Prostate Artery Embolization (PAE)
Prostate artery embolization (PAE) is a minimally invasive interventional-radiology procedure that selectively occludes the prostatic arterial supply to induce ischemic necrosis and infarction of the prostatic adenoma, producing progressive volume reduction (typically 25–40% at 3–12 months) and relief of bladder outlet obstruction. Unlike resective procedures, PAE does not remove tissue — the adenoma shrinks through devascularization.[1][2][3]
For positioning vs other BPH MISTs and surgical alternatives, see BPH & Male LUTS — chooser.

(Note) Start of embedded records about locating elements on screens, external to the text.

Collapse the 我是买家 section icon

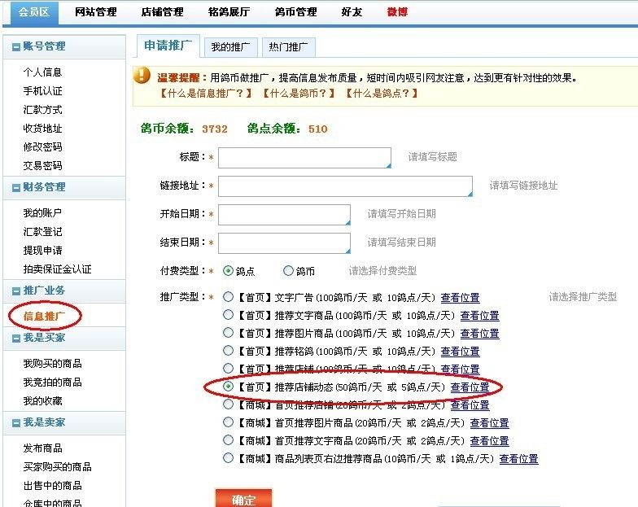(x=16, y=338)
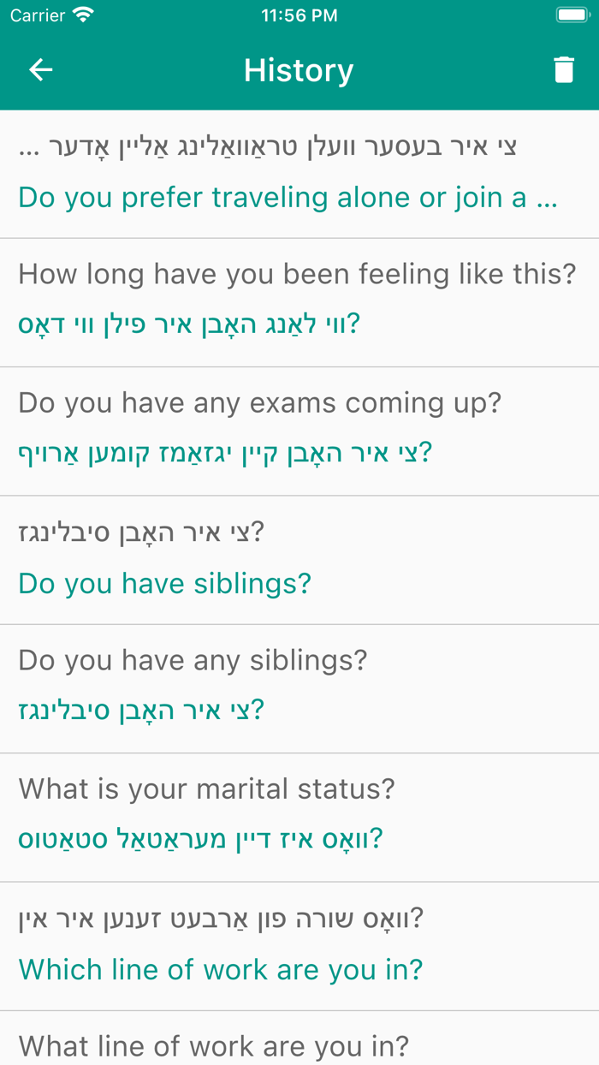The height and width of the screenshot is (1065, 599).
Task: Open 'Do you have any exams coming up?'
Action: click(258, 402)
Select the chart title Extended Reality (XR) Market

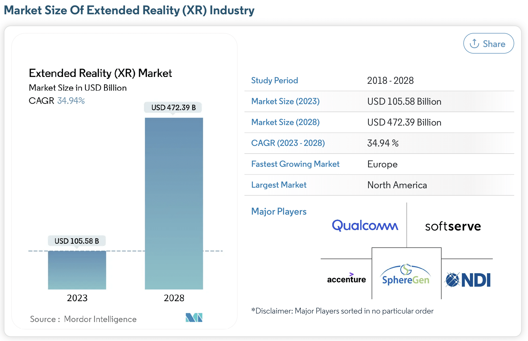(x=100, y=73)
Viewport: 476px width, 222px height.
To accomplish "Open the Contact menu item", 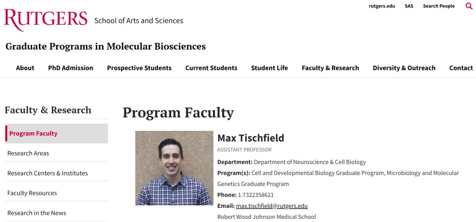I will tap(461, 68).
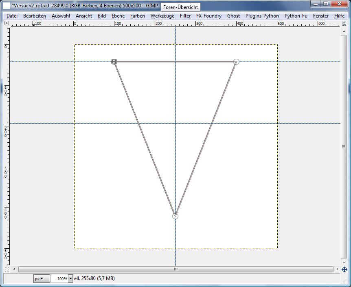Open the Ebene menu
351x287 pixels.
(118, 16)
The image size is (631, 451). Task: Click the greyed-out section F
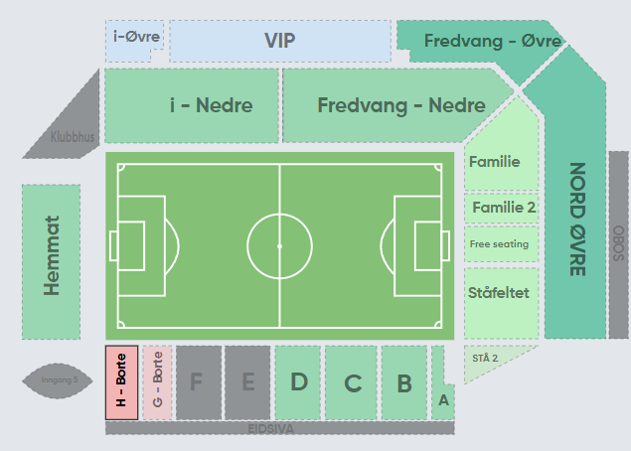tap(199, 382)
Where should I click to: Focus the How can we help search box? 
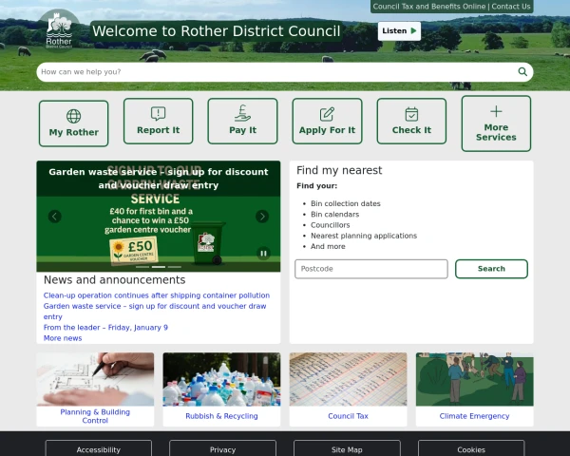pos(276,72)
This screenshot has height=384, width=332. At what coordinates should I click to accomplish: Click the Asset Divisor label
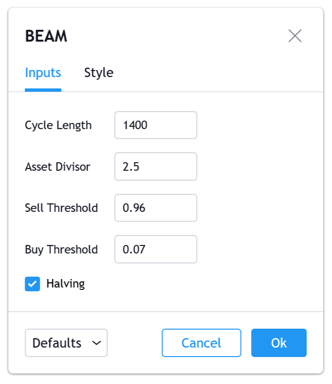point(57,166)
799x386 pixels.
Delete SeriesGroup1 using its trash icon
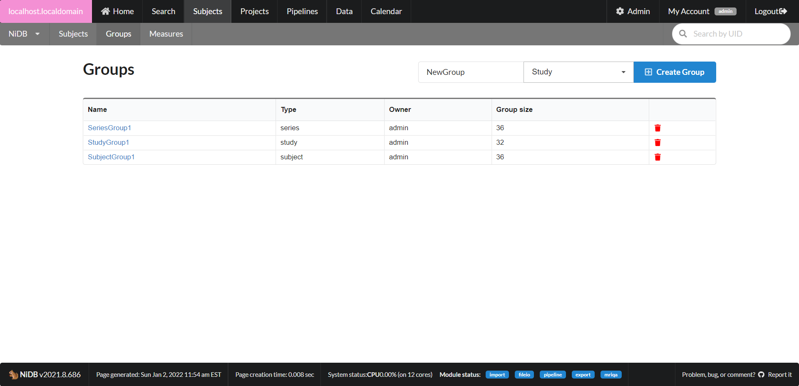point(658,128)
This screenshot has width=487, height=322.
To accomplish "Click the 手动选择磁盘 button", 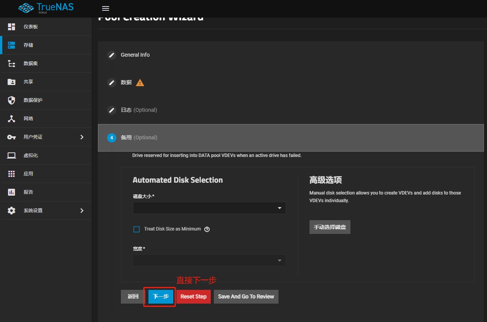I will pyautogui.click(x=330, y=227).
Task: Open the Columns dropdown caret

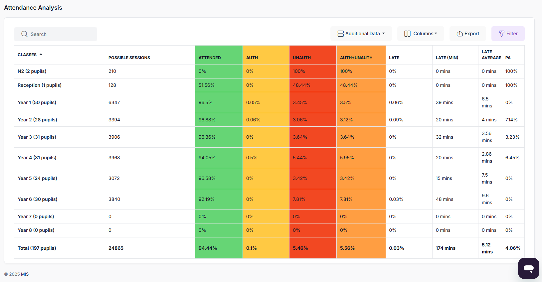Action: [x=436, y=34]

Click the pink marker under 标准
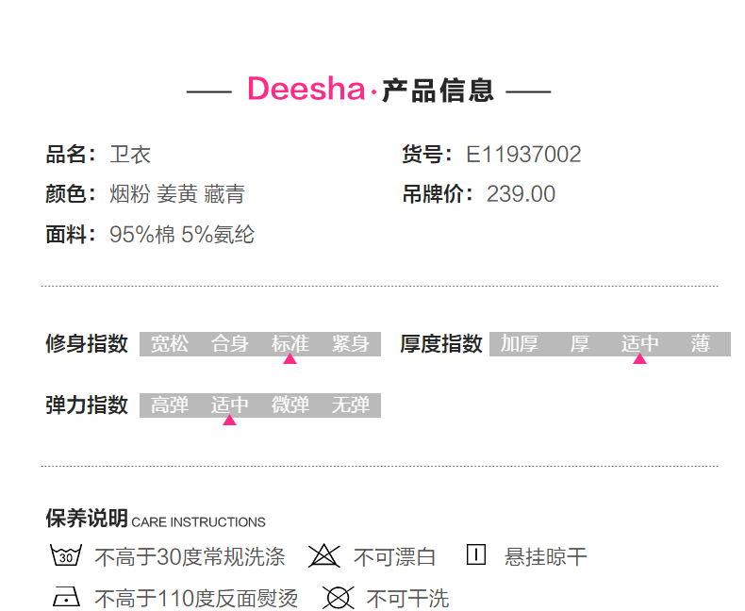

The AUA 2023 Guideline Amendment offers PAE as a Conditional Recommendation, Evidence Level Grade C for LUTS/BPH, performed by clinicians specifically trained in this interventional radiology procedure. The Panel was unable to find substantial evidence to recommend PAE over more widely available MISTs for routine treatment, and acknowledges short-term benefit vs observation in select patients.[4]
Mechanism of action
Selective occlusion of the prostatic arterial supply → ischemic necrosis + infarction of the adenoma → progressive volume reduction (25–40%), decreased intraurethral pressure, BOO relief.[1][2][3]
Preprocedural evaluation
| Component | Detail |
|---|---|
| Clinical | IPSS, QoL, IIEF, uroflowmetry (Qmax), PVR, DRE |
| Laboratory | PSA, urinalysis, BMP, coagulation studies |
| Imaging | CT angiography (CTA) of the pelvis — standard preprocedural modality to map prostatic arterial anatomy, identify variants, assess atherosclerotic disease, and determine catheterizability. MR angiography is an alternative. Prostate volume by TRUS or MRI.[5][6][7] |
| Exclusion criteria | CTA-demonstrated prostatic arteries not amenable to PAE; active UTI; prostate cancer; neurogenic bladder; severe atherosclerotic disease or iliac tortuosity precluding access[4][7] |
A 2025 Delphi consensus of 14 international experts (Rostambeigi 2025 JVIR) standardized recommendations across six procedural domains — preprocedural imaging, antibiotic prophylaxis, arterial access, prostatic artery identification and cannulation, embolization technique, and non-target embolization prevention.[5]
Procedural technique
Access and angiography
- Local anesthesia + conscious sedation (no general anesthesia).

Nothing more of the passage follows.